— Istruzioni del compito —
Trascrivi come elenco numerato le righe, partendo dall'inizio e arrivando alla riga che contiene "pos(155,446)", entrambe incluse. Salta le righe vuote e lascia fuori le immagini.

— Materiale di lavoro —

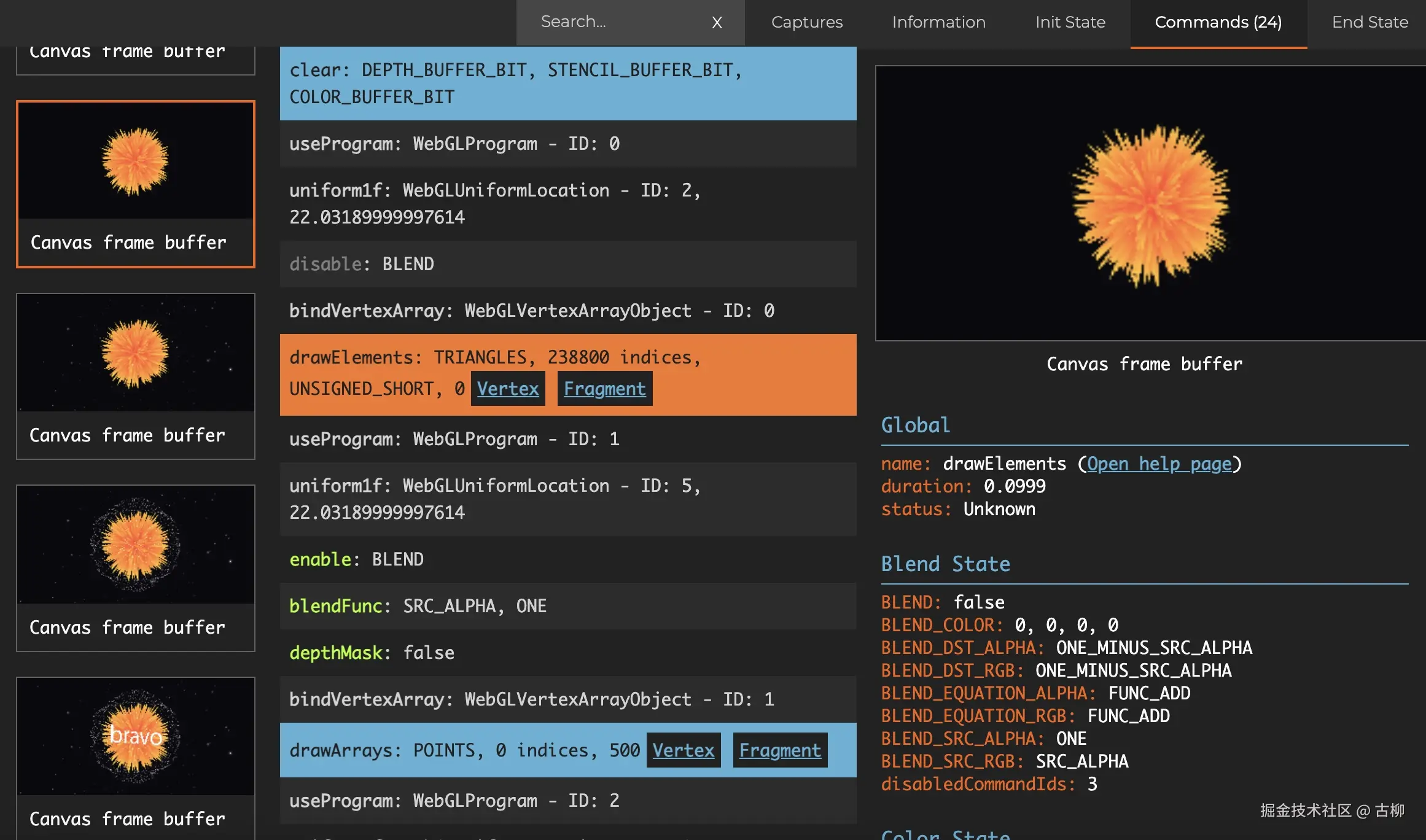Image resolution: width=1426 pixels, height=840 pixels.
Task: Open Fragment shader link for drawArrays
Action: 780,750
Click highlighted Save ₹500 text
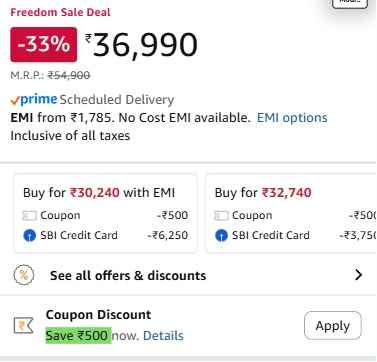The width and height of the screenshot is (377, 362). pyautogui.click(x=78, y=336)
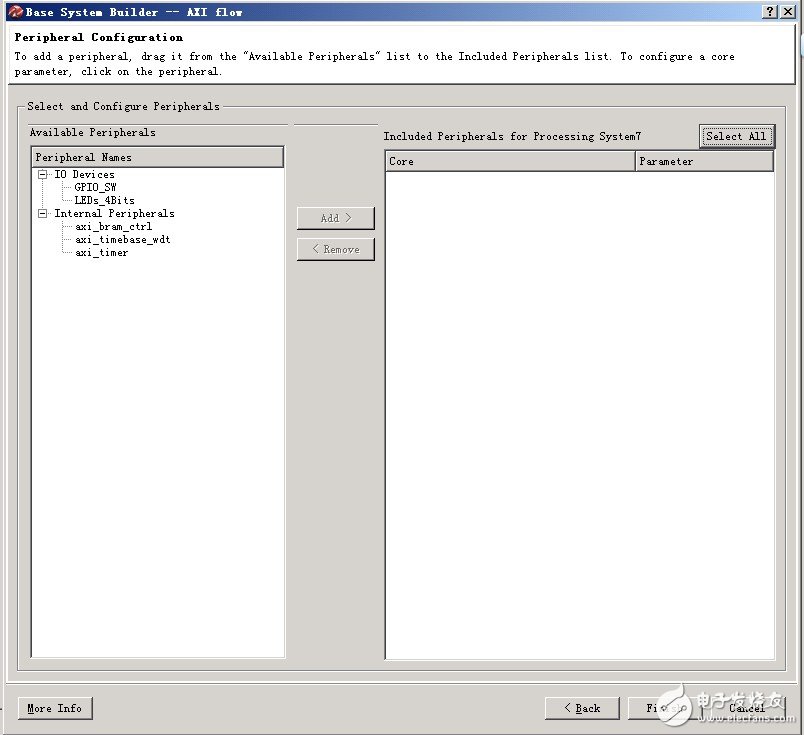Highlight the IO Devices category label
Screen dimensions: 804x735
(x=84, y=174)
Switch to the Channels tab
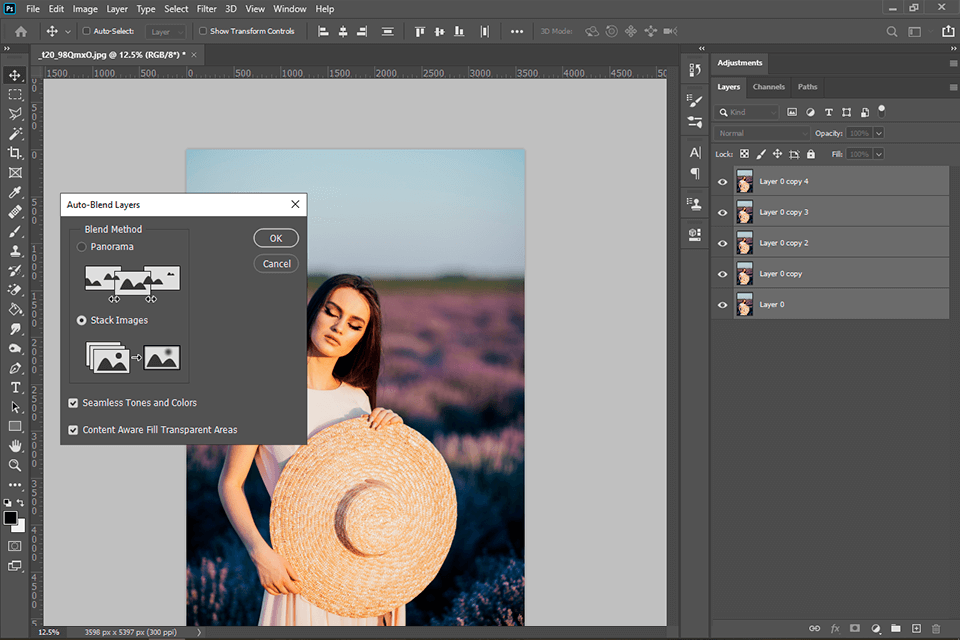 (769, 87)
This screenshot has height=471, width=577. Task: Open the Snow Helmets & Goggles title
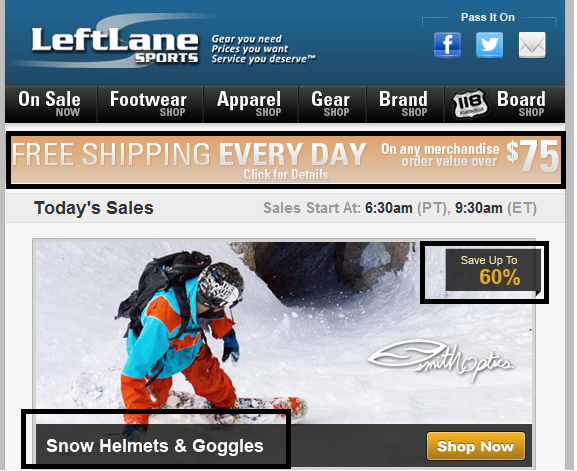pos(155,446)
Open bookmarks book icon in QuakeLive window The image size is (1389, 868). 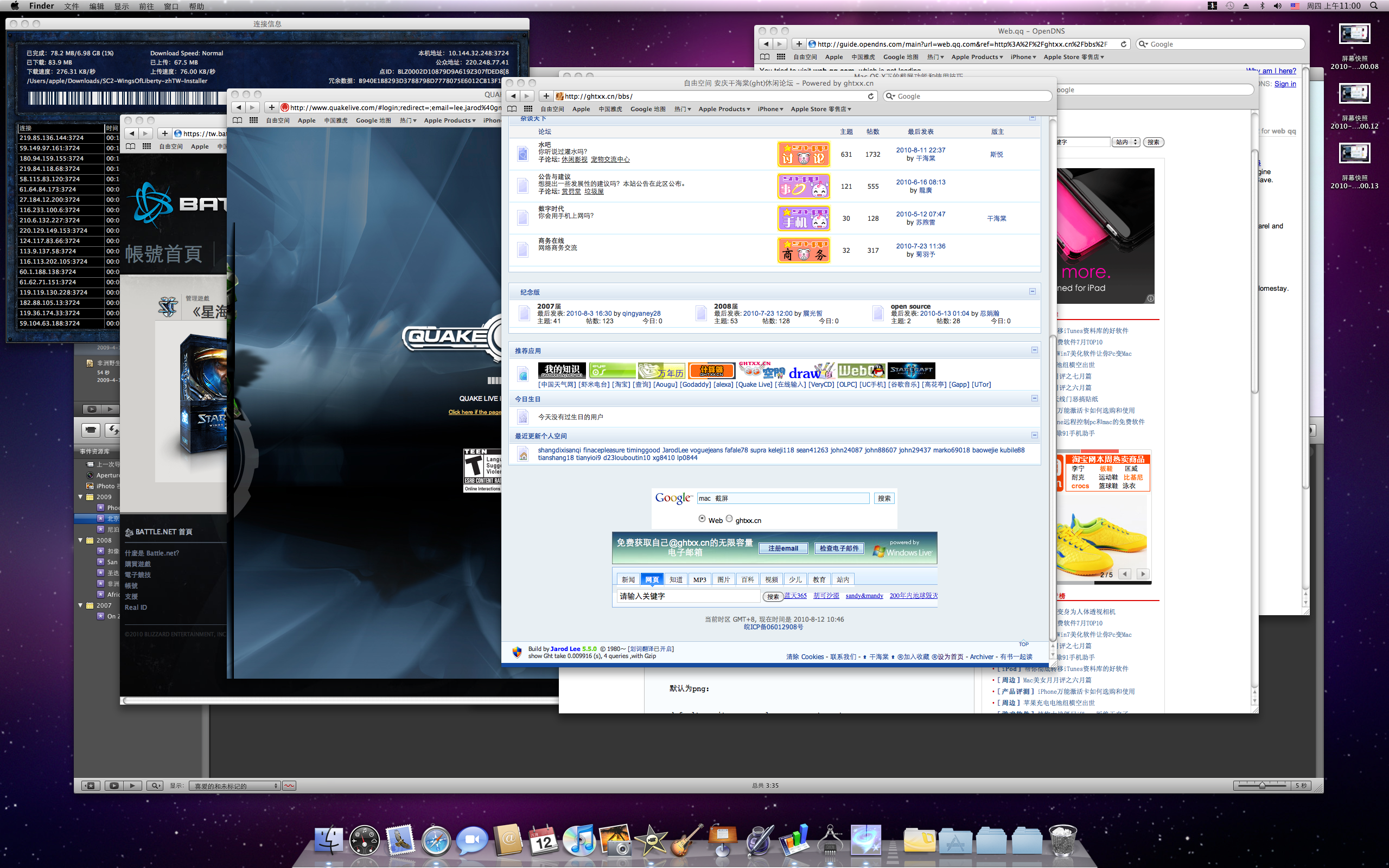click(238, 120)
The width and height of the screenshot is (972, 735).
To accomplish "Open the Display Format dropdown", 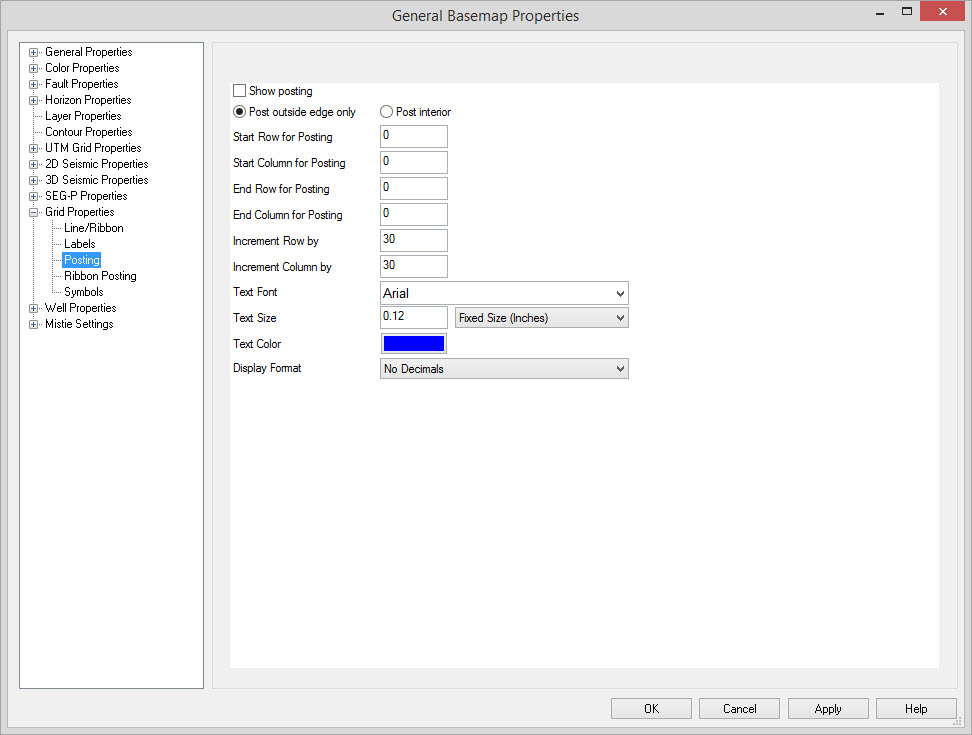I will (505, 369).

— Esercizio risolto —
1. Image resolution: width=1426 pixels, height=840 pixels.
2. Task: Open Fragment shader link for drawArrays
3. Action: 780,750
4. Click highlighted Save ₹500 text
5. The width and height of the screenshot is (377, 362). pyautogui.click(x=78, y=336)
6. Highlight the IO Devices category label
7. Screen dimensions: 804x735
8. (x=84, y=174)
9. Switch to the Channels tab
10.  (769, 87)
11. This screenshot has height=471, width=577. Task: Open the Snow Helmets & Goggles title
12. pos(155,446)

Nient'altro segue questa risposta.